Protein quantity and quality greatly influence dough behaviour and baking performance. Protein quantity is strongly influenced by the environment, whilst quality is determined by the genetic composition of the wheat cultivar and the environment. The quality of wheat flour relates to the protein composition and as a result, to the end-use suitability.

The ultimate challenge in cereal science is to improve wheat quality through a better understanding of its relationship to the chemical composition of wheat flour.

Approximately 80% of the endosperm protein is comprised of gluten and is the main determinant of the unique baking quality in leavened bread. Gluten confers water absorption capacity, viscosity and elasticity to dough, and can be separated in two main fractions: gliadins and glutenins. The balance between gliadin and glutenin is crucial for dough with acceptable strength and extensibility formation (Wieser, 2007).

Both fractions contain several sub-fractions, which interact and contribute to dough properties. The presence of these sub-fractions is determined by the genetic composition of the wheat plant. The quantity of a sub-fraction is influenced by the environment, such as availability of water, fertiliser and temperature during grain filling. Higher protein content does not necessarily mean an even distribution in the amount of protein fractions.

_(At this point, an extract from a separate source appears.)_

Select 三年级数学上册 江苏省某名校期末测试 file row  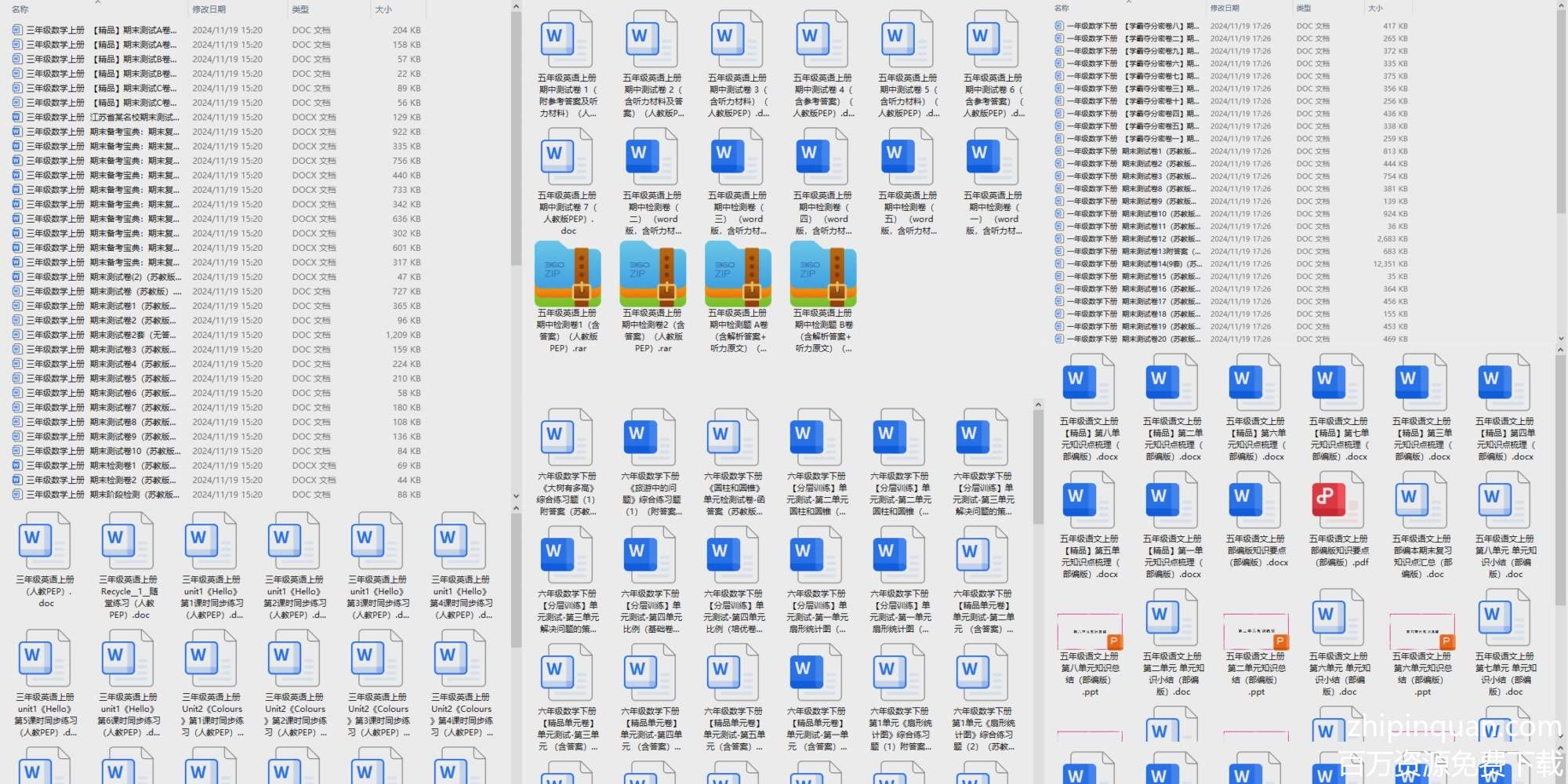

At the ARC-Small Grain Institute, several methods are applied to identify desirable protein fractions during the early stages of breeding. These methods include protein separation procedures that require small sample sizes.

Results indicate the genetic potential of the wheat plant as well as the amount of specific protein fractions present. No single scientific method exists to predict the expression of protein fractions under different environmental conditions. Consequently, trials need to be conducted at various localities, soil types and rainfall conditions to determine the adaptability of a wheat line.

Scientists identified protein sub-fractions that are detrimental to desirable dough properties. Electrophoresis makes it possible to detect these fractions in order to exclude such a parent from the crossing block; at least one parent should contain the fractions that are linked to good quality (Figure 1).

High-performance liquid-chromatography (HPLC) separates and quantifies protein fractions (Figure 2). HPLC enables scientists to identify wheat lines with a stable expression over different environments.

Higher nitrogen application favours more gliadin formation and drought increases the glutenin to gliadin ratio. Specific glutenin fractions buffer the negative impact of high temperatures during grain filling on dough properties. However, selection of these fractions needs to be carefully considered, because of the negative impact on dough properties during a season with average temperatures and rainfall. Scientists worldwide suggested the ideal would be to develop wheat cultivars for specific environments regarding wheat quality.